De wonderlijke ruil
Welgelukzalig is hij, wiens overtreding vergeven, wiens zonde bedekt is. Welgelukzalig is de mens, die de HEERE de ongerechtigheid niet toerekent.Psalm 32:1b, 2a
Als u deze Terdege in handen krijgt, is 31 oktober al dicht genaderd. Altijd een gedenkwaardige dag, nietwaar? Dat was de dag waarop Maarten Luther zijn 95 stellingen tegen de aflaat aanbracht op de deur van de Slotkapel te Wittenberg. Hij wilde daarmee een kerkelijk gesprek in gang zetten over deze naar zijn opvatting bedenkelijke praktijk. Hij heeft niet geweten dat er van Hogerhand iets heel anders in beweging werd gezet. De HEERE ging Zijn kerk bevrijden van het roomse juk en daarvoor gebruikte Hij onder anderen Maarten Luther. Een geweldige opwekkingsbeweging kwam er op gang en door Gods genade herleefde Zijn kerk in verschillende landen. Het licht van het Woord kwam weer op de kandelaar te staan en verlichtte de harten van velen. En de vruchten van deze opwekking in Gods kerk werken door tot op vandaag! De erfenis van de kerk der Reformatie stelt ons echter wel voor de opgave die erfenis te bewaren, te bewaken en door te geven aan de volgende generatie. En dat kan alleen als we zelf leven uit het geheim dat de reformatoren mochten ontdekken. Welk geheim? Het geheim van de rechtvaardiging van de goddeloze door het geloof in Jezus Christus alleen. En van dat geheim wordt gesproken in bovenstaande tekst. „Hoe vind ik een rechtvaardig God?" Dat was de vraag waarmee Luther te worstelen kreeg. Hij kreeg antwoord vanuit de Schriften. Hij ging verstaan dat een zondaar een genadig God vindt in Christus.
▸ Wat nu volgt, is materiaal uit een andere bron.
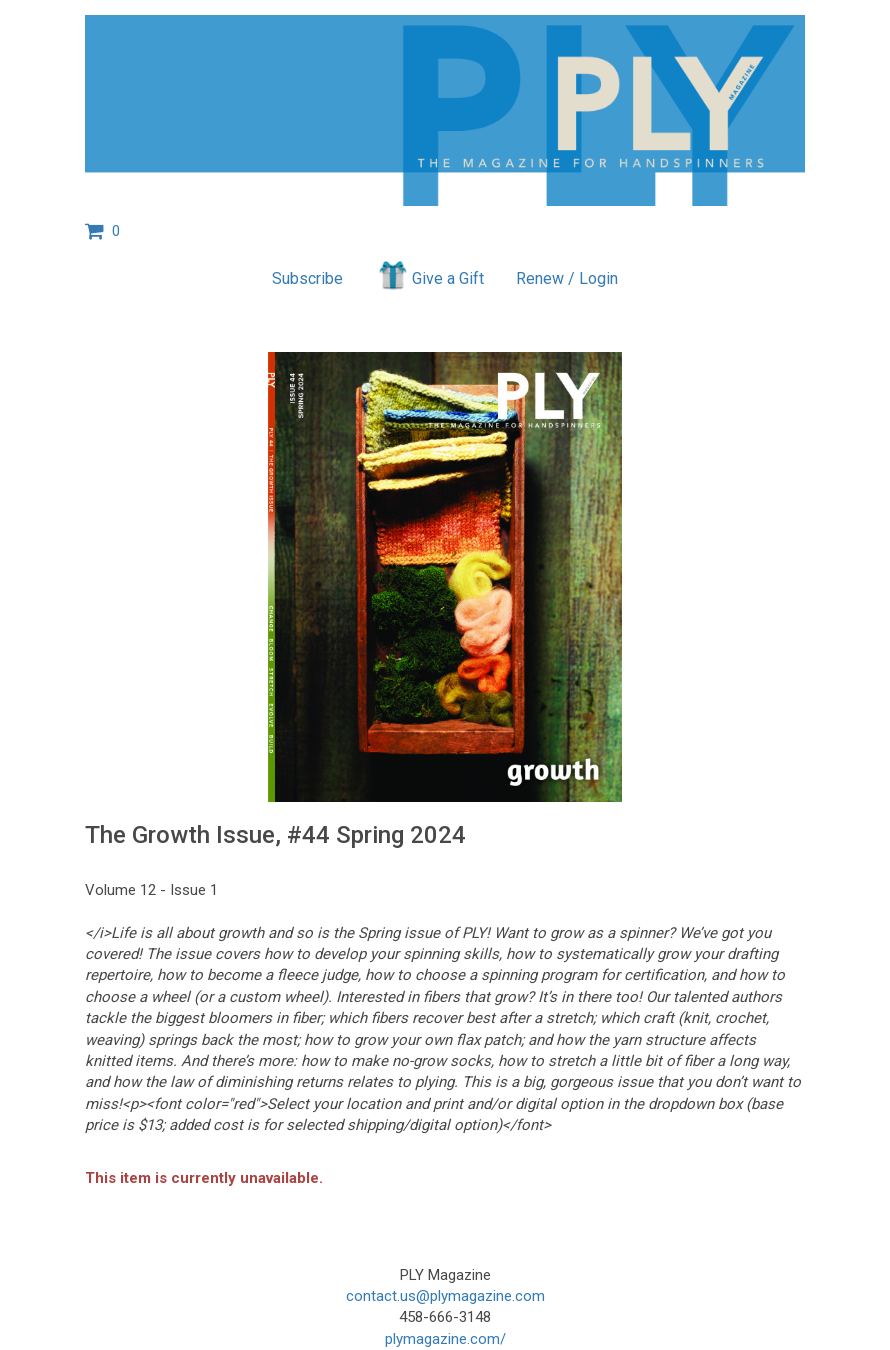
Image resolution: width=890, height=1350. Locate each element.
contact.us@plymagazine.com (445, 1296)
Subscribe (307, 278)
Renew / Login (567, 278)
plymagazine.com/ (445, 1339)
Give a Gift (429, 275)
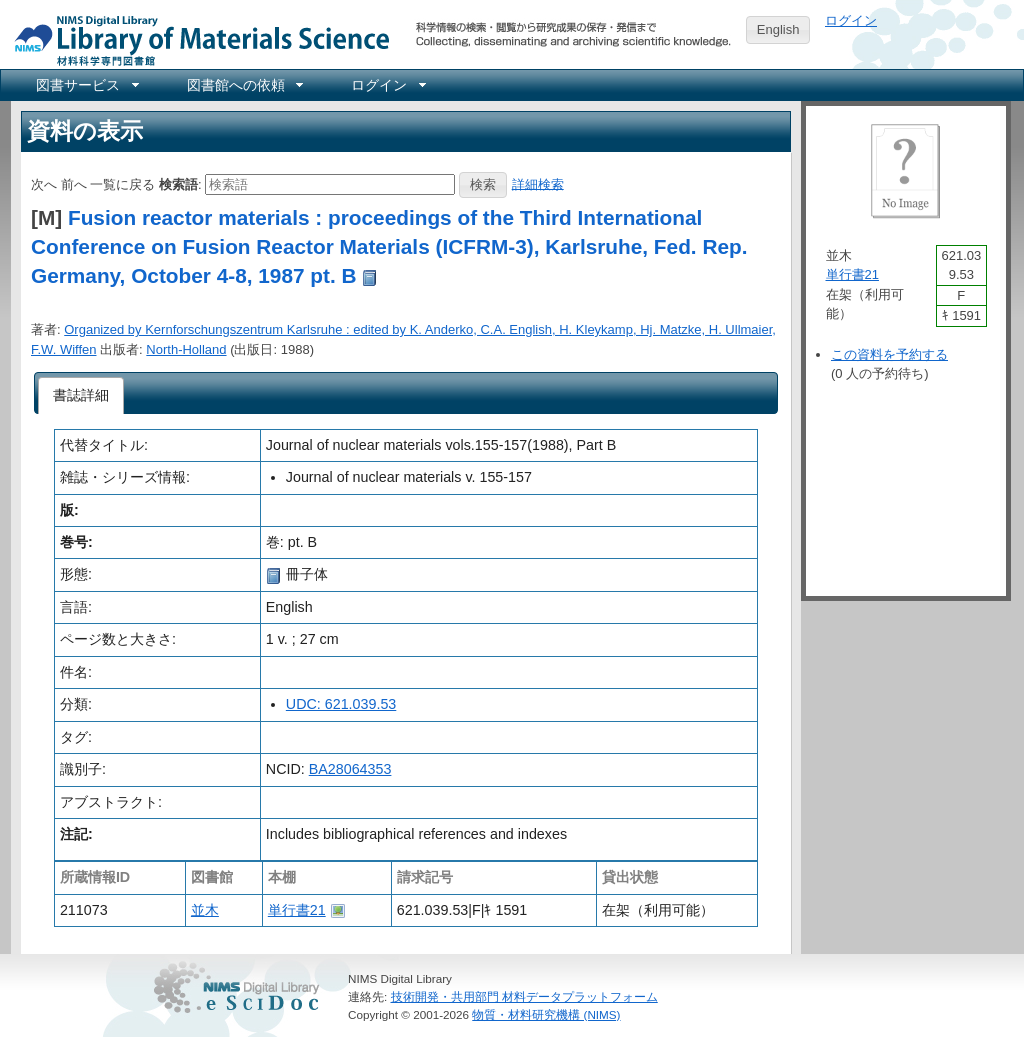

Hij ging verstaan, wat David bezingt aan het begin van Psalm 32. Daar spreekt hij van het grote wonder dat hem te beurt was gevallen. Zwaar had hij tegen de HEERE gezondigd. Met en rond Bathséba had hij in ieder geval het tiende, zevende en zesde gebod van Gods wet overtreden. De profeet Nathan was hem dat komen vertellen en zijn ontdekkend woord had doel getroffen. David had zich verootmoedigd voor de HEERE en zijn zware schuld aan Hem beleden (zie Psalm 51). En toen maakte hij het onbegrijpelijke wonder mee, dat de HEERE zijn overtreding vergaf Zijn zonde bedekte. Zijn ongerechtigheid niet toerekende. Wat een onpeilbare genade! David zingt ervan in onze tekst. Maar, tegelijk openbaart de HEERE in onze tekst wat Hij nog steeds wil doen. Hij is nog steeds een gaarne vergevend God! En daarom is het begin van Psalm 32 voor alles een heerlijke lofzang op die God, Die in Christus een vergevend God wil zijn. Is dat geen wonder?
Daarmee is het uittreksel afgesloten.